The advantages of mating once, many times or not at all: A study of facultative parthenogenesis in female Clitarchus hookeri (Phasmatodea)

Morgane Merien *1, Greg Holwell 1


1 University of Auckland

Eligible for student prize

Facultative parthenogenesis is a mode of reproduction whereby females can reproduce either sexually or asexually through parthenogenesis. Species that are known facultative parthenogens represent important models to explore the costs and benefits of different reproductive modes. Sexual and asexual reproduction can incur both relative costs and benefits. Moreover, the number of mates or of copulations can have direct and indirect effects on female fitness. This study investigates the relative costs and benefits of parthenogenesis, monoandry and polyandry in a New Zealand facultative parthenogenetic species, the common stick insect Clitarchus hookeri. The specific aims were to assess whether mating had an effect on survival and reproductive output. I compared female C. hookeri who mated once, three times or not at all. Overall, mating treatment had an effect on the lifespan of females and the average number of eggs laid. Furthermore, sex is costly for females.
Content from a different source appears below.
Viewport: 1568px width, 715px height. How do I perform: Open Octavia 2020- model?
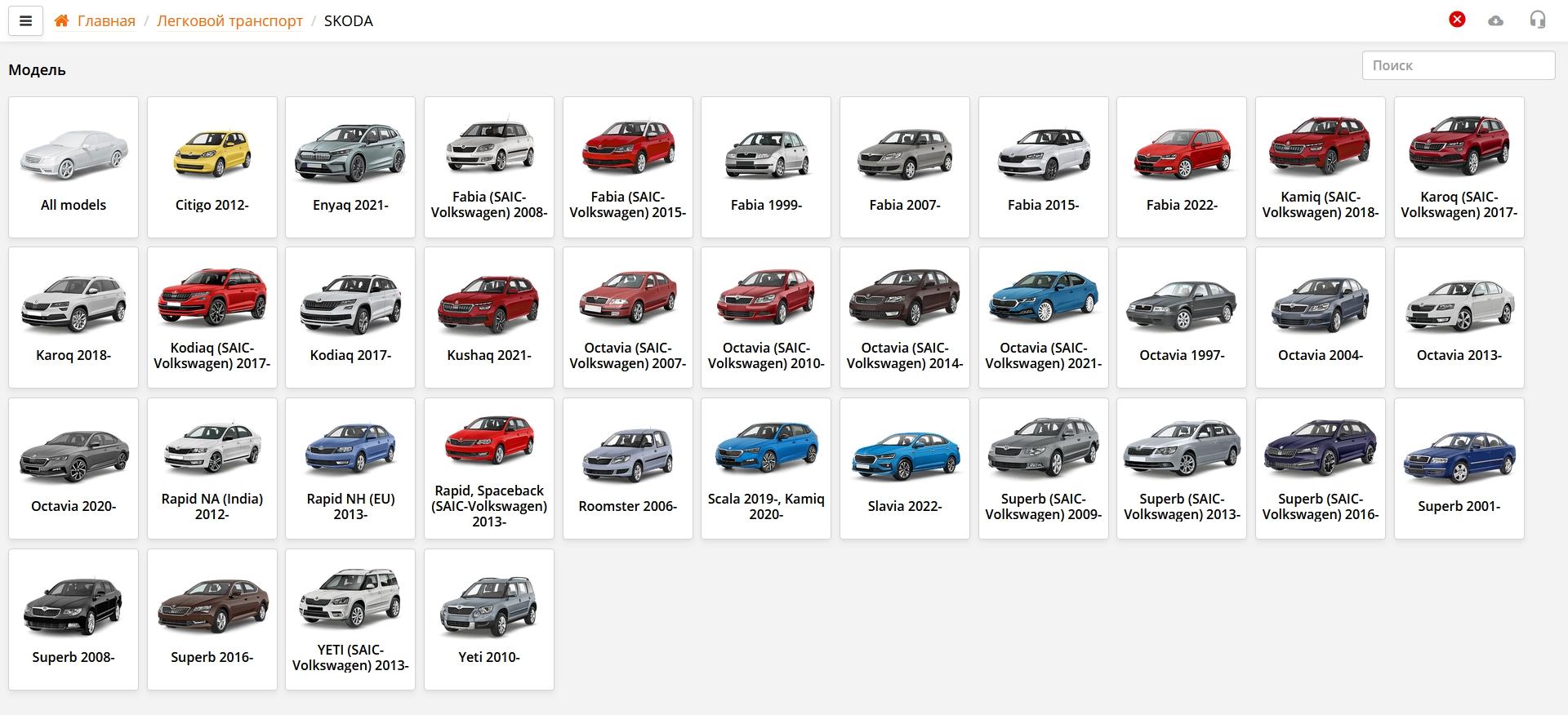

I found that parthenogenesis is a better mode of reproduction for female C. hookeri, in terms of survival and reproductive output. Parthenogenetic females lived longer and laid more eggs than females in other reproductive mode treatments. Out of the sexual treatments, polyandrous had a higher egg-laying rate and offspring viability. However, monoandrous females had a higher survival than polyandrous females. This study demonstrates that the advantages and costs of various reproductive modes greatly depends on the species, its ecological context and its life history strategy.